Up front the driver’s seat is powered adjustable and the steering wheel manually tilts and telescopes, these adjustments seem to have quite a bit of range. I was able to get the seat almost low enough where I had a hard time to see over the dash, so tall drivers shouldn’t have much of a problem in this vehicle. The passenger seat is manual adjust but also includes height adjustment which is a nice touch.
I really like the fact that the heated seats and heated steering wheel automatically turn on full blast when you start the vehicle, especially if you use the included remote start. It is always great to get into a toasty-warm seat and be able to remove your gloves and have warm hands on the steering wheel. The seats get rather too hot though after just 10 minutes so I find myself turning them off pretty quickly.
Surprisingly for a small vehicle, it is a nice place to be, the inside of the 500X that is. Everything seems well put together and well laid out and intuitive.
I noticed when driving the Jeep Renegade that at certain speeds the transmission emitted an odd whine/hum and, as expected, this hasn’t changed for the 500X either. My tester is equipped with the 2.4-litre four-cylinder Tigershark engine that outputs 180-horsepower and 175 lb-ft of torque.
The engine seems to be powerful enough for the platform, although not exciting or extremely quick in any way. It moves the 500X just fine and even heading out onto the highway doesn’t really leave you wishing that the 500X had more power. The nine-speed automatic transmission may be helpful in this case; it is quick to downshift and put the engine in the correct powerband — you’ll most likely never or at least very rarely see ninth gear if you care. In order to lock the transmission into ninth gear you’ll need to be travelling at least 120 km/h or more and most likely downhill.
Wind and road noise is subdued in the 500X, even with the winter tires with which my tester is equipped. For the category, the 500X and its stablemate, the Renegade, offer a serene driving experience. Vehicles like the CX-3 and HR-V are louder in comparison.
In small spaces like parking lots and in the city, the 500X offers an easy-to-drive character that is fun to maneuver. Visibility isn’t the greatest, especially rearward, but the backup camera does help — when not covered in muck from driving. The rear window is rather tiny and high, making it nearly useless for parking.
The 500X also offers three driving modes: Auto, Traction+ and Sport. Steering response, throttle response and sensitivity to all-wheel-drive engagement are modified with these settings. For the most part I have just left the vehicle in Auto mode and it seems to handle all situations plenty fine for regular driving, the transmission still downshifting quickly if you are trying to win a drag race.

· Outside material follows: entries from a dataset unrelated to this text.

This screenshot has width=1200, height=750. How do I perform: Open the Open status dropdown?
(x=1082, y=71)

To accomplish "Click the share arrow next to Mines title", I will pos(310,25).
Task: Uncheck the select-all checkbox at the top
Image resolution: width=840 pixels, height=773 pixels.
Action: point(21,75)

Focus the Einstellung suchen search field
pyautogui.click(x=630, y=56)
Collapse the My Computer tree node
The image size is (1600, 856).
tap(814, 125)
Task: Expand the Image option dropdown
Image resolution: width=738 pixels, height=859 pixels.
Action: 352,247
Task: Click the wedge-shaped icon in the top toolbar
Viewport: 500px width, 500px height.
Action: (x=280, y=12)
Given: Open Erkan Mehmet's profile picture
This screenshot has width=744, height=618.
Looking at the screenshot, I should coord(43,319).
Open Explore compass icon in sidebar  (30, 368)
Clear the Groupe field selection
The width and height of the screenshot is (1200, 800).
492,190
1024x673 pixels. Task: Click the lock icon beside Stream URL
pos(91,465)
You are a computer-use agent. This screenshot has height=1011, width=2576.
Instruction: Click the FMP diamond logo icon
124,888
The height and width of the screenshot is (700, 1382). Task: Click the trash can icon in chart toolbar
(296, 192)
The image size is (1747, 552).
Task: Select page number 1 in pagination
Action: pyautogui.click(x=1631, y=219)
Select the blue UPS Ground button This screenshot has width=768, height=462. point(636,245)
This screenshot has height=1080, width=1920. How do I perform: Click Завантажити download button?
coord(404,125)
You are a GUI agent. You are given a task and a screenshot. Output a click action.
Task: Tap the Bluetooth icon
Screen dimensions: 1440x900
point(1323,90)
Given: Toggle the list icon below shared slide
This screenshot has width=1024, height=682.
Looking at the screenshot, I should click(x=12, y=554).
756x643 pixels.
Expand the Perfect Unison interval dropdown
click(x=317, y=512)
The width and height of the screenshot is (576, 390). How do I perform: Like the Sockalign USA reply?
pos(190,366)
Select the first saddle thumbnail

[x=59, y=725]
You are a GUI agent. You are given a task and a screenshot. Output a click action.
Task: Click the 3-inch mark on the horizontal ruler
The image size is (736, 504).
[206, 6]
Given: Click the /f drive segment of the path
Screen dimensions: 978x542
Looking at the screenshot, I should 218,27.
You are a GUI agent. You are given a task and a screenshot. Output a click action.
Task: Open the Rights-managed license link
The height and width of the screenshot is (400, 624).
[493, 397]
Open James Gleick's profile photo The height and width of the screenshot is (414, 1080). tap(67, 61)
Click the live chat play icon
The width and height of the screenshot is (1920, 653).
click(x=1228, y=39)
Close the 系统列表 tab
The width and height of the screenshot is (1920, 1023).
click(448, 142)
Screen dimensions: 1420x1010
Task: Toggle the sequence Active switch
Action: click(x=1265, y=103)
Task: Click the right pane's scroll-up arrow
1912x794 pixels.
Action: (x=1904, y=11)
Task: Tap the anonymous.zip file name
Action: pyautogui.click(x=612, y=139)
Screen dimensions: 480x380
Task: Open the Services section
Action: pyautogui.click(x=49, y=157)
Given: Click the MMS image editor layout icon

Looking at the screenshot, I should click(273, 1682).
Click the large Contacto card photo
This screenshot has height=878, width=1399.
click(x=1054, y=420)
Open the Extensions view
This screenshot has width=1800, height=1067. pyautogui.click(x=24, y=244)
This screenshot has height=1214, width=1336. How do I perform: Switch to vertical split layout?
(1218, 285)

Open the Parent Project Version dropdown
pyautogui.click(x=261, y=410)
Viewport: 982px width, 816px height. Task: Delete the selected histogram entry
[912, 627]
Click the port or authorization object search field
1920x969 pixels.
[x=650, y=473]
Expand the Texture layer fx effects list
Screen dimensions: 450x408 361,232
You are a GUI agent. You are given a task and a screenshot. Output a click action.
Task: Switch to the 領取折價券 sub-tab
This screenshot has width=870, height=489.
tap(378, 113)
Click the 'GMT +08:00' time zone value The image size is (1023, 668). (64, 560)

I have to say that the 500X seems to be the best Fiat I have driven, everything about it seems more substantial and better built than the smaller Fiat 500. And don’t get me started on the 500L a vehicle they simply should have never made.
The 500X rides and drives as one would expect in its category and is somewhat fun to drive as well. It feels solid on the road and sure footed, although I did notice it understeers quite a bit in snowy conditions so do take it easy if you are in doubt.
The one thing I was not overly impressed with was the fuel economy, I averaged 10.8 L/100 km over the week. It was cold but the week included a lot of highway travel as well as my normal daily commute. Considering I recently averaged much closer to 8.0 L/100 km with the Hyundai Tuscon I was expecting better from this small raised hatchback.
If you are looking for the Italian styling the 500X certainly offers some of that, but it really is a Jeep in different clothing, I’ll leave that up to you to decide if that is a positive or negative. I do think if you test drive this vehicle you will be impressed, but keep the options in check because the pricing does get sky high.